We asked three New York-based artists—Deborah Kass, Natalie Frank and T.J. Wilcox—to tell us their hopes and dreams for the Met Breuer, which is due to open on Madison Avenue on 18 March. Here is their advice to the Metropolitan Museum of Art, which is leasing the space from the Whitney Museum for eight years.
Deborah Kass You ask a very salient question. Why will this museum be different from all other museums?
I don’t know.
Museums seem to be stuck in the passions and prejudices of the youth of their directors and curators. This has lead to a blandness, predictability and homogeneity among places presenting contemporary art in New York, from galleries to museums. If the institution is being led by baby boomers, which all are, you have seen presented over and over (now for decades) what those people thought interesting in their formative years, the 1980s or early 90s.
I personally would love to see the influence of the next generations who had different educations from mine, ones that strove to include the voices of people other that the white men of the canon, which were drilled into our heads and have forever influenced our ideas of greatness to the point of caricature and shaped the art market to the point of absurdity.
It is this version of history that has had a death grip on our cultural institutions for far too long, making their very relevance a question. The half-hearted attempts at diversity, minor noodling with the canon, and “re-presentations” of collections are not enough. New histories are needed, a major reboot, if these institutions want to be relevant to future audiences that will be looking to see their own experiences reflected in the histories of art.
Ideas for remedial shows are potentially endless. A favourite fantasy show of mine that could change some old rusty ideas is a show about 70s painting. It would highlight the connection between feminism and New York School abstraction in the 70s and its influence on painting of the 80s. How about a survey of painters from the 80s who weren’t white men? Another of my favourite fantasy shows is called “The Cube Show”, showing the history of postwar sculpture into the 21st century through the use of one form.
There is some of that overdue revisionism going on and I will be thrilled to see Kerry James Marshall’s retrospective [at the Met Breuer this autumn], one of the most important painters of my generation.
But until this re-evaluation includes women, incredibly important pieces of art history continue to be wilfully, almost petulantly omitted.
Unless women of all races and ethnicities are included in collections of museums at the same rate as their male contemporaries, viewers will continue only get half the picture or less. This is disservice to everyone, especially future generations.
Natalie Frank The Met has a comprehensive collection, unlike any other in the United States and one of the finest in the world. The ability to draw on this history and these objects can reframe Modern and contemporary art in thrilling ways. The Met has always meant a great deal to me: it was the first place I saw Tiepolo, Velazquez, Kathe Kollwitz, Tiffany glass, Egyptian carvings, Congolese sculpture and Lucian Freud, in real life, all under one roof—as a young artist. Tracing figuration at the Met, through different histories, sparked ideas about what I wanted to paint and draw.

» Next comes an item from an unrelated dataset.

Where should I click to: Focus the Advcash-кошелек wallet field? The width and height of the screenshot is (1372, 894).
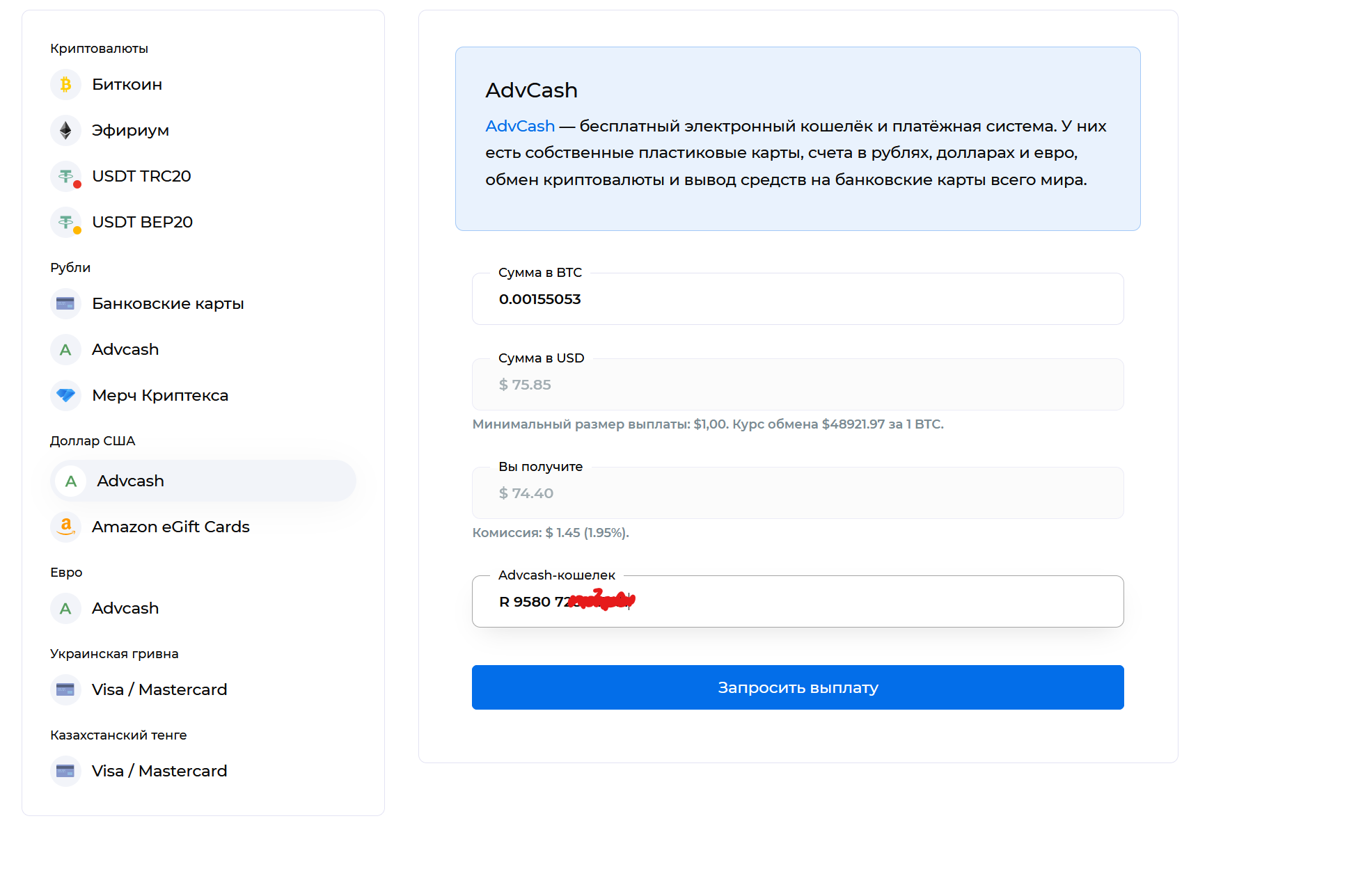click(x=798, y=602)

The Met’s wonderful series, The Artist Project (in which I had the chance to speak about Kathe Kollwitz in the museum) was a brilliant way to begin the conversation between the contemporary and the historical.
Kerry James Marshall is one of the most astounding and empathic and complex painters today and that the Met is doing his first retrospective [in October] is quite a way to begin! That he will also sel ect objects from the collection feels thrilling and what a chance to feel the artist’s presence.

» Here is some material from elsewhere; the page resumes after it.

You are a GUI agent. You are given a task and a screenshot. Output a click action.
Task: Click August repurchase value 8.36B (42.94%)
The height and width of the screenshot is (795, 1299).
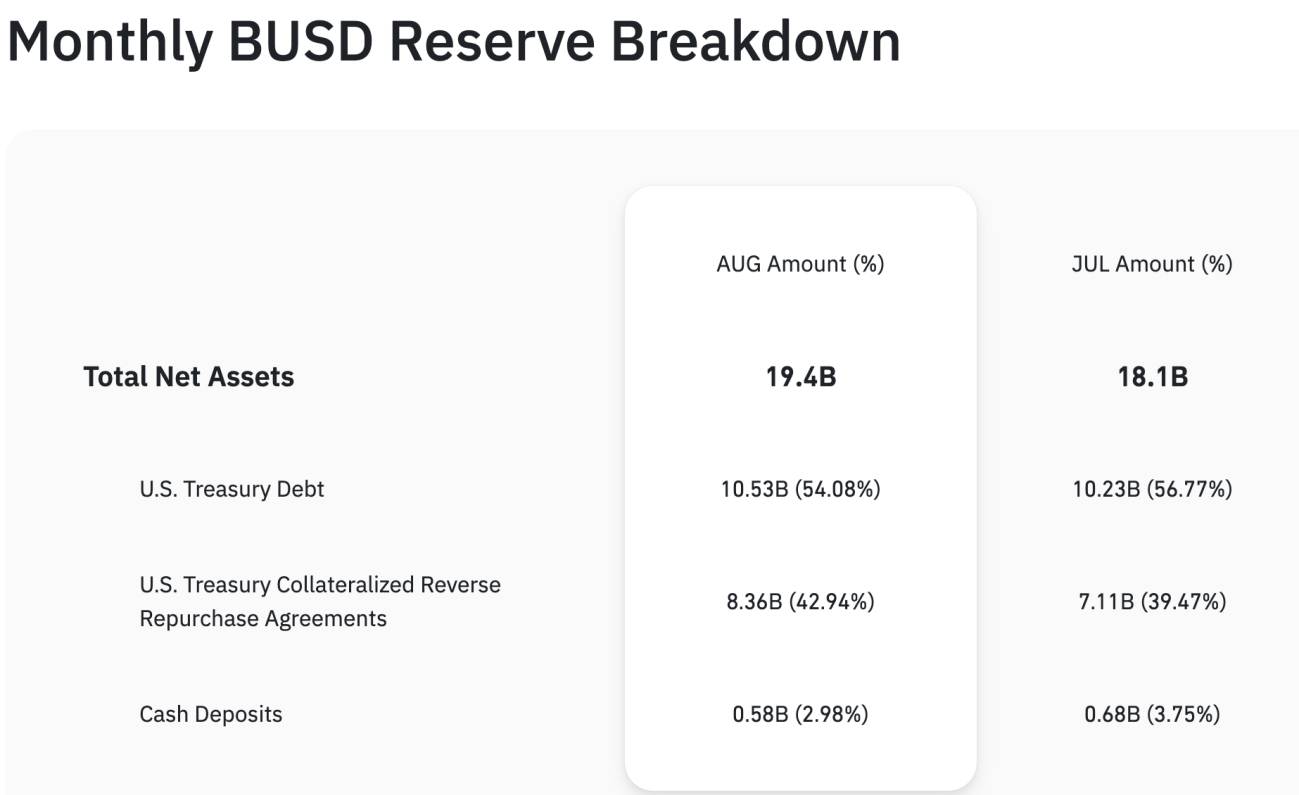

The new Whitney seems to have upped the bar for what a museum can do in New York and for American art: the architecture and installation and inaugural exhibitions make both the older feel fresh, and the recent engaged in an illuminating dialogue. The Brooklyn Museum has been moving at lightening speed to redefine what a museum can be. What an exciting time for the Met, which has the opportunity to draw from all over the world and these histories, stretching dialogues in unexpected and unbounded ways.
T.J. Wilcox I think the Met has a real opportunity to use the Breuer building almost like a kunsthalle. It doesn’t need to be a space that presents an encyclopaedic narrative of contemporary or Modern art, the way the Museum of Modern Art does. When the Whitney occupied the space, they were so generous to me in that way — they really were open to taking a risk and letting me use the space for a piece that nobody had seen before. [Wilcox’s panoramic film installation, In the Air, debuted at the Whitney in 2013.] I hope the Met will continue that.

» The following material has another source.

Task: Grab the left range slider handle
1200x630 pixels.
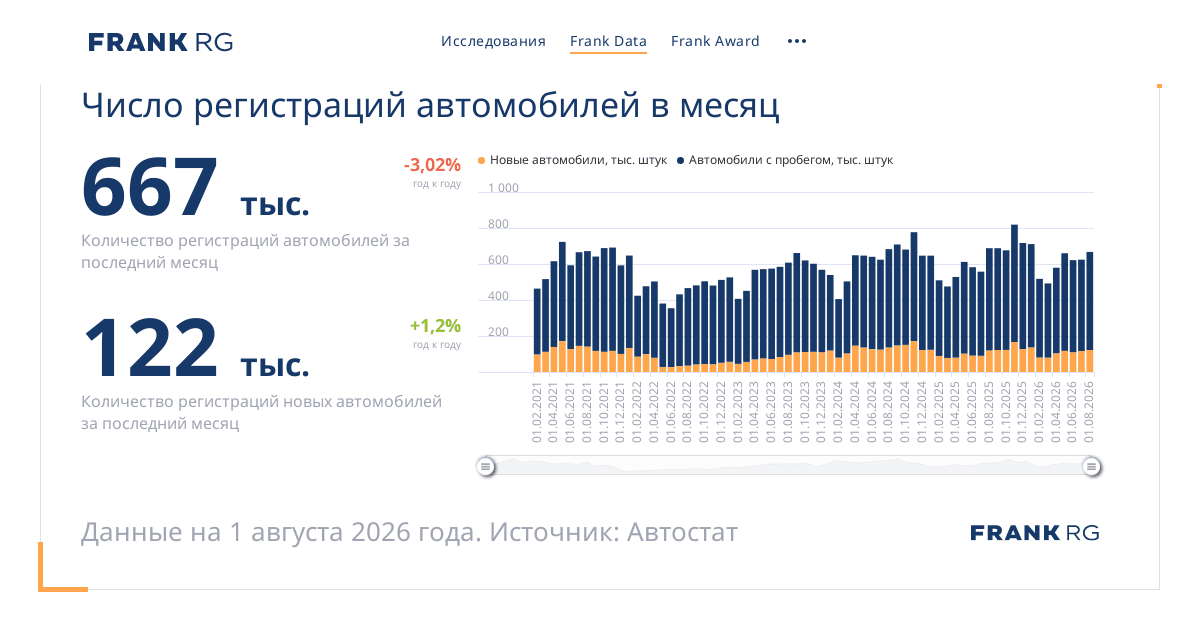Action: tap(485, 466)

It’s fantastic to present works that are part of their collection and haven’t been available to the audience in New York. But I hope they will set aside space or make a priority out of working with artists who are realising new projects and let people use the space in ways that haven’t been imagined before.
They are also a museum in the most classical sense — they have the art of so many cultures and artefacts that span so many centuries of human creativity. It would be interesting if those collections were made available to artists who wish to use them. I think there is a lot of interest in that now. The Whitney offered to let me curate a show from their collection. I felt a responsibility to get to know the collection before I could make my choice of just a few objects to show. At the Met, this task would be tenfold as complicated. But I can imagine all kinds of juxtapositions.